Required action: Output the listing in full. Every line stays exactly as it is.

Supplied data:
◆ ◆ ◆ ◆ ◆ ◆ ◆
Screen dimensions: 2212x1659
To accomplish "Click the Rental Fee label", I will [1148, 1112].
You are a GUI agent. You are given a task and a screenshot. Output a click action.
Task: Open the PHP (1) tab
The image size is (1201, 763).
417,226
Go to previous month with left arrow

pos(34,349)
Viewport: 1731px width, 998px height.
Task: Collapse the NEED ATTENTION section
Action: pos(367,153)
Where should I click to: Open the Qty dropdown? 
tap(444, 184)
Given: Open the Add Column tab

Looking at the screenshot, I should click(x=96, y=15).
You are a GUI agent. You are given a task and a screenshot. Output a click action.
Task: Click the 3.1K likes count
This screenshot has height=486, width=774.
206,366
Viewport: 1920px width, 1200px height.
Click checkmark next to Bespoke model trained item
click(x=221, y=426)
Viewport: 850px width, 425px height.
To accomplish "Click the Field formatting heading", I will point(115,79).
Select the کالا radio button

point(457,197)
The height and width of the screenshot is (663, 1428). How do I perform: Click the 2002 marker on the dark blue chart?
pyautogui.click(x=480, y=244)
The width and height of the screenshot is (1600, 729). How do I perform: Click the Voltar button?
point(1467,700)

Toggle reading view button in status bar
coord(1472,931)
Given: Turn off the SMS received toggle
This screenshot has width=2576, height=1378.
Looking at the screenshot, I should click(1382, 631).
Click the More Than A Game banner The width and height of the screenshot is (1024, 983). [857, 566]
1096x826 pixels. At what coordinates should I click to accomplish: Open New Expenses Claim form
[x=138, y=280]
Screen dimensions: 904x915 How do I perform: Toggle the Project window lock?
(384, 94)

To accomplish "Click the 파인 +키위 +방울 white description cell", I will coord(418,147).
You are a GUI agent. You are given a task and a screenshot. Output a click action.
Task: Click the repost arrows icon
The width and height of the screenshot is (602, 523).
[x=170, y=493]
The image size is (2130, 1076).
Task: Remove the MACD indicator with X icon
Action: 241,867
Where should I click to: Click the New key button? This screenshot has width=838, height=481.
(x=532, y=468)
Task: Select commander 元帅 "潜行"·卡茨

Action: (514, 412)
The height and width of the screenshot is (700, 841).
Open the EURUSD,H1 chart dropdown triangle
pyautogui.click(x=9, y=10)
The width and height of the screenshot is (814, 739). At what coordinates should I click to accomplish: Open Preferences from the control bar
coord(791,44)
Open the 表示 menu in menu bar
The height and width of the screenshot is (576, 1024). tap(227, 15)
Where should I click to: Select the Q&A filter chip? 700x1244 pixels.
◆ ◆ ◆ ◆ ◆ ◆ ◆
Task result:
Screen dimensions: 2212x1659
To accomplish "Click the Rental Fee label", I will [1148, 1112].
You are a GUI agent. You are given a task and a screenshot. Output a click action.
Task: Open the PHP (1) tab
The image size is (1201, 763).
417,226
Go to previous month with left arrow

pos(34,349)
Viewport: 1731px width, 998px height.
Task: Collapse the NEED ATTENTION section
Action: pos(367,153)
Where should I click to: Open the Qty dropdown? 
tap(444, 184)
Given: Open the Add Column tab

Looking at the screenshot, I should click(x=96, y=15).
You are a GUI agent. You are given a task and a screenshot. Output a click action.
Task: Click the 3.1K likes count
This screenshot has height=486, width=774.
206,366
Viewport: 1920px width, 1200px height.
Click checkmark next to Bespoke model trained item
click(x=221, y=426)
Viewport: 850px width, 425px height.
To accomplish "Click the Field formatting heading", I will point(115,79).
Select the کالا radio button

point(457,197)
The height and width of the screenshot is (663, 1428). How do I perform: Click the 2002 marker on the dark blue chart?
pyautogui.click(x=480, y=244)
The width and height of the screenshot is (1600, 729). How do I perform: Click the Voltar button?
point(1467,700)

Toggle reading view button in status bar
coord(1472,931)
Given: Turn off the SMS received toggle
This screenshot has width=2576, height=1378.
Looking at the screenshot, I should click(1382, 631).
Click the More Than A Game banner The width and height of the screenshot is (1024, 983). [857, 566]
1096x826 pixels. At what coordinates should I click to accomplish: Open New Expenses Claim form
[x=138, y=280]
Screen dimensions: 904x915 How do I perform: Toggle the Project window lock?
(384, 94)

To accomplish "Click the 파인 +키위 +방울 white description cell", I will coord(418,147).
You are a GUI agent. You are given a task and a screenshot. Output a click action.
Task: Click the repost arrows icon
The width and height of the screenshot is (602, 523).
[x=170, y=493]
The image size is (2130, 1076).
Task: Remove the MACD indicator with X icon
Action: 241,867
Where should I click to: Click the New key button? This screenshot has width=838, height=481.
(x=532, y=468)
Task: Select commander 元帅 "潜行"·卡茨

Action: (514, 412)
The height and width of the screenshot is (700, 841).
Open the EURUSD,H1 chart dropdown triangle
pyautogui.click(x=9, y=10)
The width and height of the screenshot is (814, 739). At what coordinates should I click to accomplish: Open Preferences from the control bar
coord(791,44)
Open the 表示 menu in menu bar
The height and width of the screenshot is (576, 1024). tap(227, 15)
Where should I click to: Select the Q&A filter chip? 700x1244 pixels.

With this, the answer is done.